Ubuntu 16.04 (Xenial Xerus) dropped ebs-standard and ebs-io1 registrations leaving 4 images per region:
    64-bit, HVM/PV virtualization * instance-store/ebs-gp2
  At this time AWS was moving heavily from spinning disk to SSD as the default we so changed from ebs-standard (spinning) to ebs-ssd. If a user were to launch an AMI that was registered with ebs-standard they would be prompted to use ebs-ssd (AWS calls this aws-gp2) instead. It did not make sense at that time to register the same content as 3 separate AMIs only differing by what EBS sub-type would be used if the user did not change it at launch time.
  The ebs-io1 registration was also dropped considering it had to be registered with an arbitrary performance target (provisioned IOPs/GB) which has a cost impact and should be a tuning that a user chooses for their workload.
  Around this time ebs-sc1 (cold HDD) and ebs-st1 (throughput-optimized HDD) were added. By simplifying to a single AMI for EBS (rather than expanding to 5) we reduced complexity while still letting users choose at time of launch a different EBS sub-type.

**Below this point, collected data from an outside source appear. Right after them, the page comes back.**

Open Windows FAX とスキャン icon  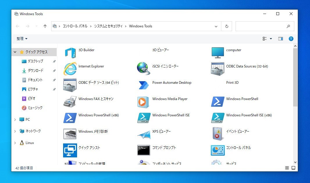pyautogui.click(x=70, y=101)
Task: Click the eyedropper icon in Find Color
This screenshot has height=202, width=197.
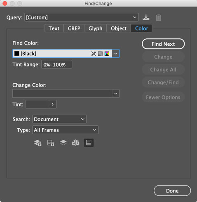Action: click(94, 54)
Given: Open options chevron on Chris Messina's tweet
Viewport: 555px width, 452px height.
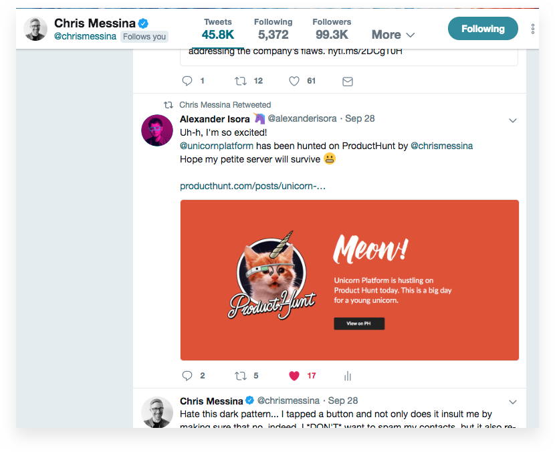Looking at the screenshot, I should (x=513, y=402).
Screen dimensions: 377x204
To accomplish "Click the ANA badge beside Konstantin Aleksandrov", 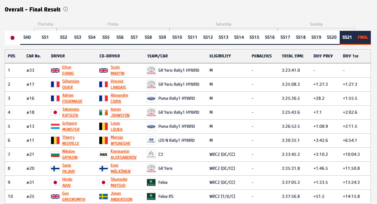I will pyautogui.click(x=104, y=154).
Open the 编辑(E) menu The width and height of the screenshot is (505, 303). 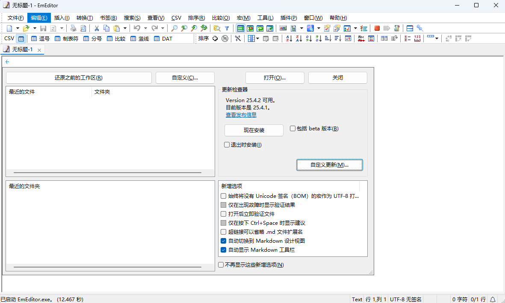pyautogui.click(x=39, y=18)
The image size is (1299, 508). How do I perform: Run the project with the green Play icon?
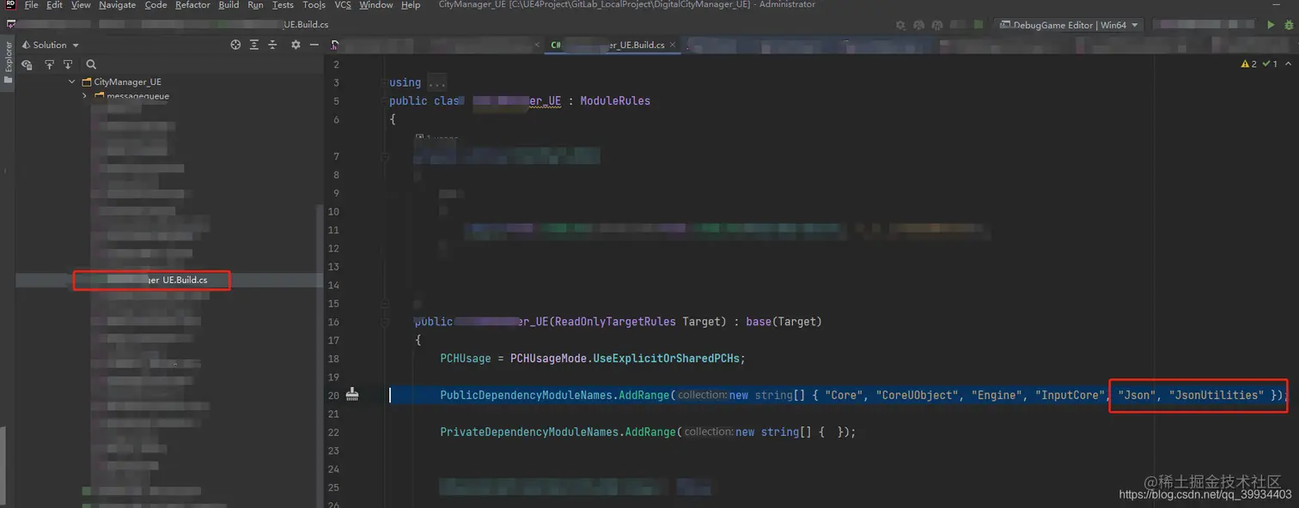[x=1271, y=25]

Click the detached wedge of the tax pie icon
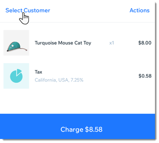pyautogui.click(x=19, y=72)
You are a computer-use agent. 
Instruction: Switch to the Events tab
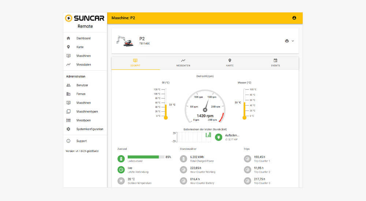coord(275,62)
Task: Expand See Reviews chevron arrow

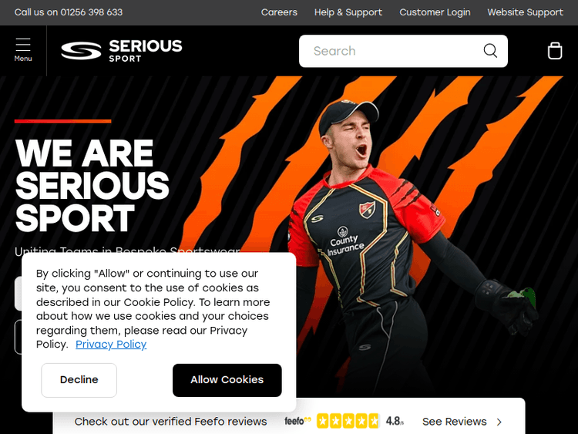Action: click(x=499, y=422)
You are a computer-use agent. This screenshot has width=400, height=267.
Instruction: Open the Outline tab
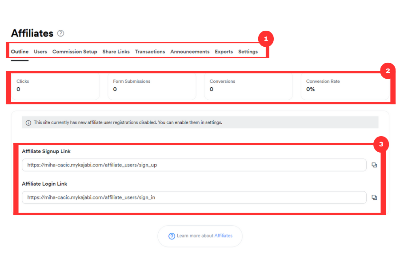click(x=20, y=52)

Ubuntu 17.10 (Artful Aardvark) dropped paravirtualization images leaving us today with 2 images per region:
   64-bit, HVM virtualization, instance-store/ebs-gp2

As for the decoder ring:
 * instance: Paravirtual with instance-store root disk
 * ebs: Paravirtual with ebs-standard (EBS spinning disks) root disk
 * ebs-io1: Paravirtual with ebs-io1 (Provisioned IOPs SSD with hard-coded IOPs/GB)
 * ebs-ssd: Paravirtual with ebs-ssd
 * hvm: HVM virtualization with ebs-standard (EBS spinning disks)
 * hvm-instance: HVM with instance-store root disk
 * hvm-io1: HVM with ebs-io1 (Provisioned IOPs SSD with hard-coded IOPs/GB)
 * hvm-ssd: HVM with ebs-ssd

[1] http://docs.aws.amazon.com/AWSEC2/latest/UserGuide/virtualization_types.html
[2] http://docs.aws.amazon.com/AWSEC2/latest/UserGuide/Storage.html
[3] https...

Read more...

Changed in cloud-images:
assignee: nobody → Robert C Jennings (rcj)
status: New → Fix Released
Revision history for this message
Max (mbigras) wrote :

https://docs.aws.amazon.com/AWSEC2/latest/UserGuide/virtualization_types.html

PV paravirtual
HVM hardware virtual machine

Linux AMI Virtualization Types

Linux Amazon Machine Images use one of two types of virtualization: paravirtual (PV) or hardware virtual machine (HVM). The main differences between PV and HVM AMIs are the way in which they boot and whether they can take advantage of special hardware extensions (CPU, network, and storage) for better performance.